As my mind drifts, the music brings back a certain episode of the 1960s “Star Trek” show, in which Captain Kirk falls into a trap-door in an obelisk on some Earthlike planet, hits his head, and suffers amnesia. He can’t even remember his name; the best he can do is “Kirok.” The locals, who strongly resemble 19th-century Native Americans in every way, mistake him for a god. He hooks up with a pretty young squaw, Miramanee. As I enjoy this reminiscence I realize for the first time that this episode must have been written to meet a clause in William Shatner’s contract specifying a minimum number of minutes per season he got to spend kissing a starlet. That’s practically all that happens for the first twenty minutes of the show: Kirk and Miramanee making out, with this New Age, flute-heavy music in the background.
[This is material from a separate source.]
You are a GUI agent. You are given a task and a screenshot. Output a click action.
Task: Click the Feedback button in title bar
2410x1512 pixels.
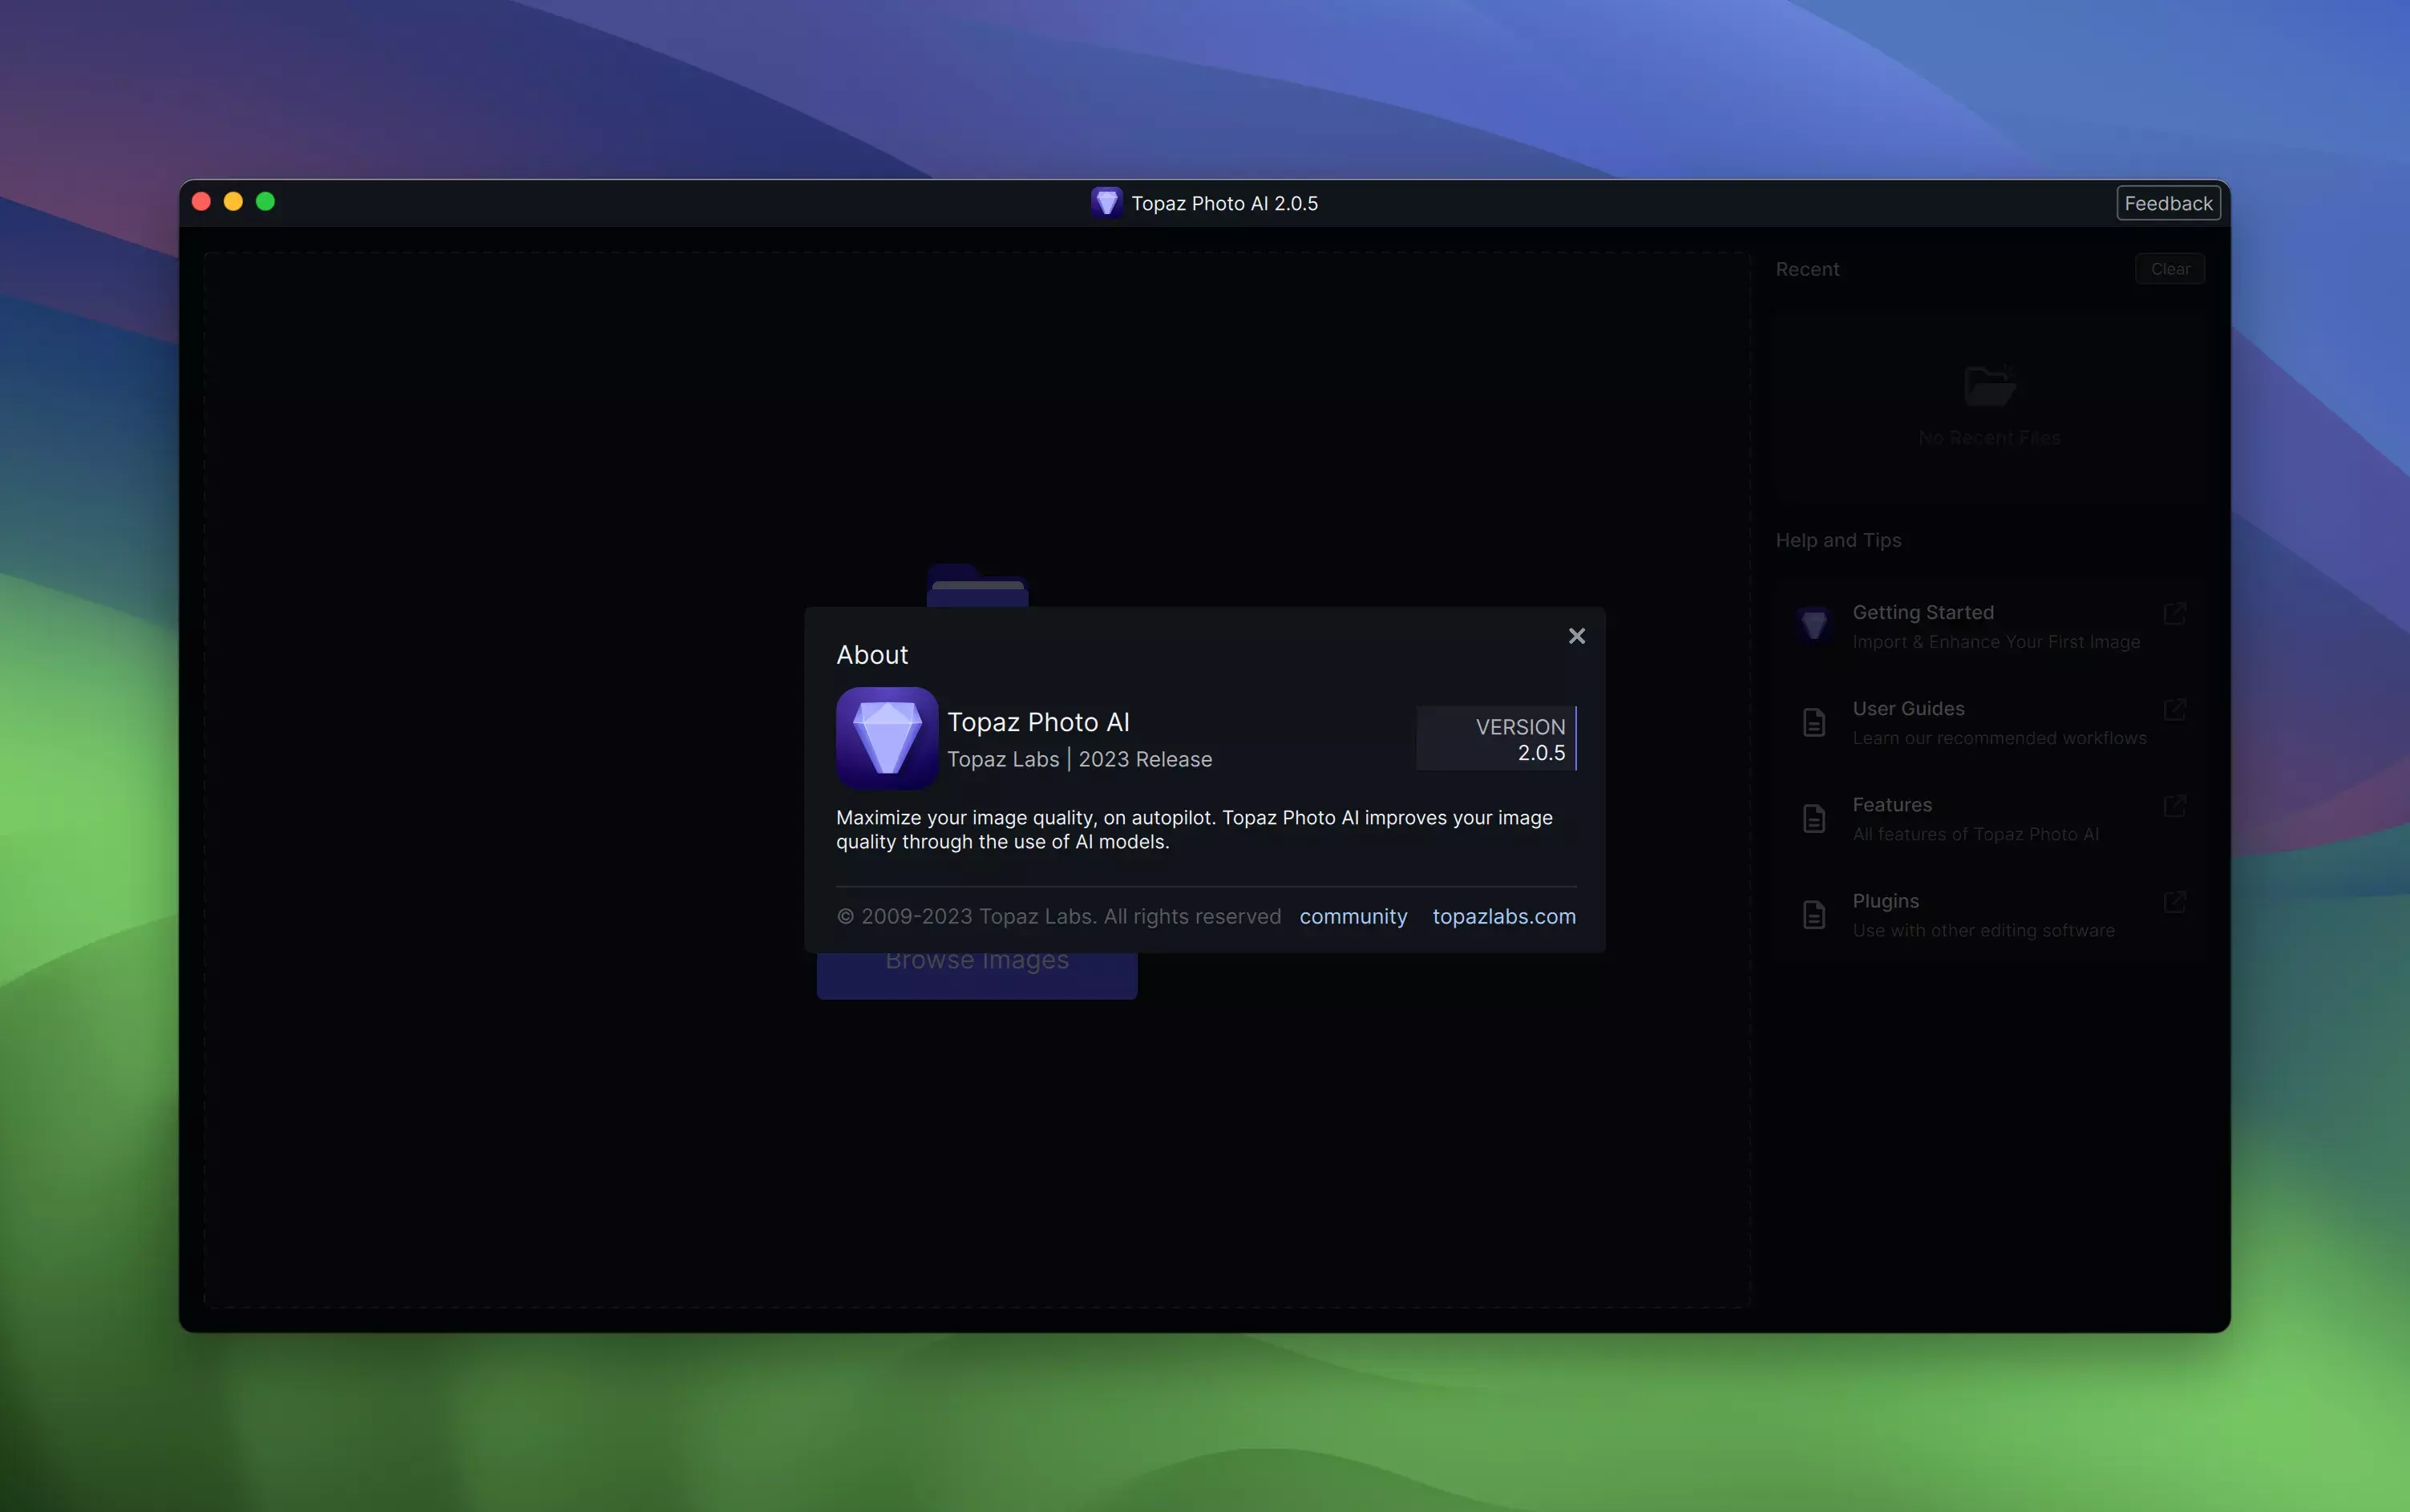[x=2167, y=203]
Of course the show picks up after that, and eventually a rival suitor of Miramanee discovers that Kirk is not a god, at which point the whole village tries to stone Kirk to death. As I ruminate over this, for the first time in many years, I suddenly realize that it’s basically the same plot as the 1970s film “The Man Who Would Be King,” in which a worldly man who has traveled to a relatively primitive place is mistaken for a god and enjoys all kinds of privilege until a woman brings him down and he must run for his life. Could this movie have ripped off “Star Trek”? No, the movie was based on a Rudyard Kipling short story, which means … aha! It was the “Star Trek” episode that ripped off—or, rather, paid homage to—the same Rudyard Kipling story! I always knew “Star Trek” was the best-written network TV show in history, and now I have proof. See what epiphanies are possible when you’re left alone to lie on your back wrapped in towels?

Alas, eventually my time is up, and—my mind completely mushy—I get lost in the labyrinth (or so it seems) of massage rooms. By the time I finally find the lobby, Erin and the kids, under Spock’s command, have reached the deflection point and are patiently waiting for me so they can finally shoot down the asteroid that is at this moment heading for the spa. Such is my rocky re-entry to normal life after a blissful afternoon of glorious spa decadence.